Together, we can beat this
At Canadawide, there is a true sense of ‘togetherness’. The company distributes produce in the larger metropolitan areas of Eastern Canada, but many local customers also physically come to the company’s facility to select product for their businesses. “In order to continue to provide our customers the opportunity to shop at our location, we all had to make adjustments,” Sarantis said. “On our end, one of the measures we have taken includes reducing the number of customers allowed in the facility at the same time. In addition, we have our sales staff wear masks and gloves and have put up plexiglass separators in the offices.
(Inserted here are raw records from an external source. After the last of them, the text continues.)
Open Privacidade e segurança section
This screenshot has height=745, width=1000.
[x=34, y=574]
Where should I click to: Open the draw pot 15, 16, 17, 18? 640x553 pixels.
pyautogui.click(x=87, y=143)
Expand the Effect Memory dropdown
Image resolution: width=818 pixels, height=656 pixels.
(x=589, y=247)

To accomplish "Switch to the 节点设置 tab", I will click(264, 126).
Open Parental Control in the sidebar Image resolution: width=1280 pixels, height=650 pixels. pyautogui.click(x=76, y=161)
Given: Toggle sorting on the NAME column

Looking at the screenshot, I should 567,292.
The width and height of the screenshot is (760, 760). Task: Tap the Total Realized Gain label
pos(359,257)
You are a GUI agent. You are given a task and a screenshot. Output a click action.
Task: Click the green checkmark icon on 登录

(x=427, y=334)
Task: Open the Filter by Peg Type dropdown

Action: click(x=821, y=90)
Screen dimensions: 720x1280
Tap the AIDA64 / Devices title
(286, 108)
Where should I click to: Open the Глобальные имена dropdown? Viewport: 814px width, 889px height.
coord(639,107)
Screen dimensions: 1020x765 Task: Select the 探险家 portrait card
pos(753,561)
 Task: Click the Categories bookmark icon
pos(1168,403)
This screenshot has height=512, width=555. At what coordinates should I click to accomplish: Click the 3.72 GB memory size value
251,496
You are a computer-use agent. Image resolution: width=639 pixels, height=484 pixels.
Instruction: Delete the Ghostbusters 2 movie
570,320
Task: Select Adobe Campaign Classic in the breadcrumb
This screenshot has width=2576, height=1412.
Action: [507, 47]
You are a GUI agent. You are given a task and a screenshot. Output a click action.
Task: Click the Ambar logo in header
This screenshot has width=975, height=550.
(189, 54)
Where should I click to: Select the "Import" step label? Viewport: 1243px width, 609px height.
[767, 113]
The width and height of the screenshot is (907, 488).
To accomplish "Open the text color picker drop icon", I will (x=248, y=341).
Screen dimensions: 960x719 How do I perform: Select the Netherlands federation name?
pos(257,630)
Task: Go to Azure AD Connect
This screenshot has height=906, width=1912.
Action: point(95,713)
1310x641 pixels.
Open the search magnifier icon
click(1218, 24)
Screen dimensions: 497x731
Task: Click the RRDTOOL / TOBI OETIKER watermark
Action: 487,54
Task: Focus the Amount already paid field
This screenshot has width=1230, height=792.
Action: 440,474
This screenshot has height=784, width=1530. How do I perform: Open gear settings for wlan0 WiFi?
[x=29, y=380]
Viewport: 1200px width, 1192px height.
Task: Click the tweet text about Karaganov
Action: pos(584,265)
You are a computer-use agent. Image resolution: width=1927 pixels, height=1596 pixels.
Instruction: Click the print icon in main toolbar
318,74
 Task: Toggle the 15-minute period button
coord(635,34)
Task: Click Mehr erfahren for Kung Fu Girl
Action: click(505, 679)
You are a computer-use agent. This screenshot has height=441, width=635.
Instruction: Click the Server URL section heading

Our customers are also adjusting by shopping at different times of the day and staying 6 feet away from our employees.” Canadawide’s customers have shown to be very understanding and collaborative. “This situation has required everyone to adjust and together, we make it work and maintain the supply chain.”
Chris Sarantis with Canadawide.
Citrus, bananas and berries are best sellers
When asked about produce sales, Sarantis mentioned that there is quite a difference between fruits and vegetables. “What we are seeing, and also hearing from retailers is that vegetables are selling very well with the exception of some specialty items. “Unique items that are mainly used by restaurants don’t move as quickly, but for almost all other items we see a ‘buy, use and replenish’ pattern.” On the fruit side however, things are a bit more complicated. “Consumers are being more selective. They choose products that are either shelf-stable or items that they know are popular in their household. People want to prevent food from being thrown away.” As a result, citrus, bananas and berries are the best sellers. “These are the no-brainer items that everyone continues buying, but the impulse items have taken a hit. First of all, people don’t shop as frequently as they used to and when they make a trip to the store, they go in with a list and stick to it. In addition, retailers are merchandising differently. Some displays are smaller or have been removed to create room for customers to practice social distancing.”
On the sourcing side, things are also running pretty smoothly. “We know we need to give our suppliers some extra time to prepare our orders as their capacity is down. However, this is something we have all adjusted to. All in all, there are challenges, but nothing we can’t overcome.”